EXTRACT TO READ START

Photo Credit: iStock.com/ALIOUI Mohammed Elamine
The following is a summary of “Pembrolizumab plus enzalutamide versus placebo plus enzalutamide for chemotherapy-naive metastatic castration-resistant prostate cancer: the randomized, double-blind, phase III KEYNOTE-641 study,” published in the May 2025 issue of Annals of Oncology by Graff et al.
Patients with metastatic castration-resistant prostate cancer (mCRPC), established first- and second-line standard-of-care treatments, including abiraterone, enzalutamide, and taxane chemotherapy, were available, but disease progression subsequently occurred in almost all patients.
Researchers conducted a retrospective study to examine outcomes from the phase III KEYNOTE-641 trial, which compared pembrolizumab plus enzalutamide to placebo plus enzalutamide in individuals with chemotherapy-naive mCRPC.
They enrolled males aged ≥18 years with confirmed mCRPC and no prior chemotherapy except docetaxel in the hormone-sensitive setting. Prior use of abiraterone was allowed. Participants were randomly allotted in a 1:1 ratio to receive either pembrolizumab 200 mg or placebo intravenously once every 3 weeks for up to 35 cycles, along with enzalutamide 160 mg taken orally each day. The dual primary endpoints were overall survival (OS) and radiographic progression-free survival (rPFS), assessed per PCWG-modified RECIST v1.1 by blinded independent central review. Safety was evaluated as a secondary endpoint.

EXTRACT TO READ END

▶ [TASK SET]
1. In the KEYNOTE-641 trial summary, what were the two primary endpoints?
2. Continue the summary of the KEYNOTE-641 trial from where it stops.

DATASET EXCERPTS START

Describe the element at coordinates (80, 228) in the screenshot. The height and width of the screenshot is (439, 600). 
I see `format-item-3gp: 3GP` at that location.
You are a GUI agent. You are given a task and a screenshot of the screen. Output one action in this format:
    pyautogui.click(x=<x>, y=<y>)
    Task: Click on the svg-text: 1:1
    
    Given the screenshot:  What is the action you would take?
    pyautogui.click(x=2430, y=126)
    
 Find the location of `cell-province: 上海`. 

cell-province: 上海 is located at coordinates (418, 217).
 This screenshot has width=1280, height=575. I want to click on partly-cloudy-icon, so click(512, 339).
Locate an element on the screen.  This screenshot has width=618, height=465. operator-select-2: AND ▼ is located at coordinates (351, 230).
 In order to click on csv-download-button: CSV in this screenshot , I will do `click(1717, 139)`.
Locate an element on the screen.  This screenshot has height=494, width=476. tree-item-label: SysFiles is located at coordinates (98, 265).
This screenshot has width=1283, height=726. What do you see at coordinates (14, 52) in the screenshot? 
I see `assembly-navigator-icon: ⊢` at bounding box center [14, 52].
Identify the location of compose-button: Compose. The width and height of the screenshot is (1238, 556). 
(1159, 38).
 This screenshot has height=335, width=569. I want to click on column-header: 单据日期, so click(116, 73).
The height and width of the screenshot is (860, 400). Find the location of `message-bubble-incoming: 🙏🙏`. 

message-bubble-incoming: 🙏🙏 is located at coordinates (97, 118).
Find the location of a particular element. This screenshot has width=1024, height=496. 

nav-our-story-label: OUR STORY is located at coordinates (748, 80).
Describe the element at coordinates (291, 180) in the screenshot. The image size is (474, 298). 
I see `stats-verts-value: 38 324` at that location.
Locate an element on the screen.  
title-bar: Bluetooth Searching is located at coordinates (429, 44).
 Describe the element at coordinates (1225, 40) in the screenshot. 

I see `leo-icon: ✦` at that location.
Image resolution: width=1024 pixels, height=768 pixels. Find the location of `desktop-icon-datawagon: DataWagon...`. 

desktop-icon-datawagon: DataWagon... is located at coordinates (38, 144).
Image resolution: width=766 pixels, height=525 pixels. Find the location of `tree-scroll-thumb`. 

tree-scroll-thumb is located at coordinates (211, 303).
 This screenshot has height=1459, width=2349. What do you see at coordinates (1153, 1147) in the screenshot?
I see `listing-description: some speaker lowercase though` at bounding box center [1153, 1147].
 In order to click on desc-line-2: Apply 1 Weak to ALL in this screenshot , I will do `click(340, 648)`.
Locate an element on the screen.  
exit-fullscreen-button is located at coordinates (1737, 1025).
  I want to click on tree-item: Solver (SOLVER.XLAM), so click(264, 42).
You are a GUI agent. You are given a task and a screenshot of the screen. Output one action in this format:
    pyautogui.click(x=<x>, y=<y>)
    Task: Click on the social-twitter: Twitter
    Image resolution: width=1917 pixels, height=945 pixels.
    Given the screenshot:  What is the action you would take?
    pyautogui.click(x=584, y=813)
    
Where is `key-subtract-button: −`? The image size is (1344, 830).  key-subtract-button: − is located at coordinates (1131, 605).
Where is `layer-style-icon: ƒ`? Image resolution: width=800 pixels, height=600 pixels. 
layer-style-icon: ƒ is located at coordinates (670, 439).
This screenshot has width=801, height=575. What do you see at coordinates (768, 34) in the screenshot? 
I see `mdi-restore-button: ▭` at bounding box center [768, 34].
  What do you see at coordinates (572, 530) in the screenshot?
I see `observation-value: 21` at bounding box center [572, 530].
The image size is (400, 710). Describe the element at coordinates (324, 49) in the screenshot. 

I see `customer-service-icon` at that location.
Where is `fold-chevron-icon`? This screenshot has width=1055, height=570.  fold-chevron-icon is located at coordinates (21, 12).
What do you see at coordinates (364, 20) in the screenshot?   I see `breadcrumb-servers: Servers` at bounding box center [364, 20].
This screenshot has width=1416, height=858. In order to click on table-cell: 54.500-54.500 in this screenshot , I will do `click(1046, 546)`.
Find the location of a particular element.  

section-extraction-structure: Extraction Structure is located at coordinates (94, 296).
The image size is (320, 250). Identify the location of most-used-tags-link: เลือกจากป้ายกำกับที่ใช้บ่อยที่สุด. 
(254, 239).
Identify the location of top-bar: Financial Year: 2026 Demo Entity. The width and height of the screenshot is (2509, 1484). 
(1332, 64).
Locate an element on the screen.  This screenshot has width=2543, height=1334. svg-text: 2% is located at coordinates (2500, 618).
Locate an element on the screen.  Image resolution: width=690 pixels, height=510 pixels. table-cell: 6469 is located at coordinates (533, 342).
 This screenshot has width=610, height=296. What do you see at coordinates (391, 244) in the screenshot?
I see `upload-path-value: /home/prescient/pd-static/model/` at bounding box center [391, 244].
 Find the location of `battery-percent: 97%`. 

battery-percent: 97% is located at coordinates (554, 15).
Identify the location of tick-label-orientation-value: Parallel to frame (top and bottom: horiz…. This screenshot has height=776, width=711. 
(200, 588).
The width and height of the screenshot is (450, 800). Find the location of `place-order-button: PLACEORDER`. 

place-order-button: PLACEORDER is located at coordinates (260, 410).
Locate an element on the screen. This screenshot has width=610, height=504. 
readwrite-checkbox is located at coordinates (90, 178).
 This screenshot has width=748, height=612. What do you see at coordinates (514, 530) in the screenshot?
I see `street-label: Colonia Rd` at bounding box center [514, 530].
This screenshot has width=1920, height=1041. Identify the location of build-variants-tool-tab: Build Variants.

DATASET EXCERPTS END

▶ [ANSWERS FOR THIS EXERCISE]
1. Overall survival (OS) and radiographic progression-free survival (rPFS).

2.
The results showed that between August 21, 2019, and June 10, 2022, 1,244 participants were randomized to receive pembrolizumab plus enzalutamide (n=621) or placebo plus enzalutamide (n=623). At the data cutoff (December 12, 2022), the median follow-up was 27.6 months (range 6.1–39.8 months). The study did not meet the dual primary end points of OS or rPFS, with median OS of 24.7 vs 27.3 months (hazard ratio [HR], 1.04 [95% CI, 0.88–1.22]; P=0.66) and median rPFS of 10.4 vs 9.0 months (HR, 0.98 [0.84–1.14]; P=0.41) for pembrolizumab plus enzalutamide vs placebo plus enzalutamide. The prespecified futility boundary for OS was crossed, leading to the early termination of the trial. Grade ≥3 treatment-related adverse events (AEs) occurred in 192 of 615 (31.2%) participants receiving at least 1 dose of pembrolizumab plus enzalutamide and in 67 of 620 (10.8%) receiving at least 1 dose of placebo plus enzalutamide. Treatment discontinuation due to AEs occurred in 71 (11.5%) and 21 (3.4%) participants, respectively.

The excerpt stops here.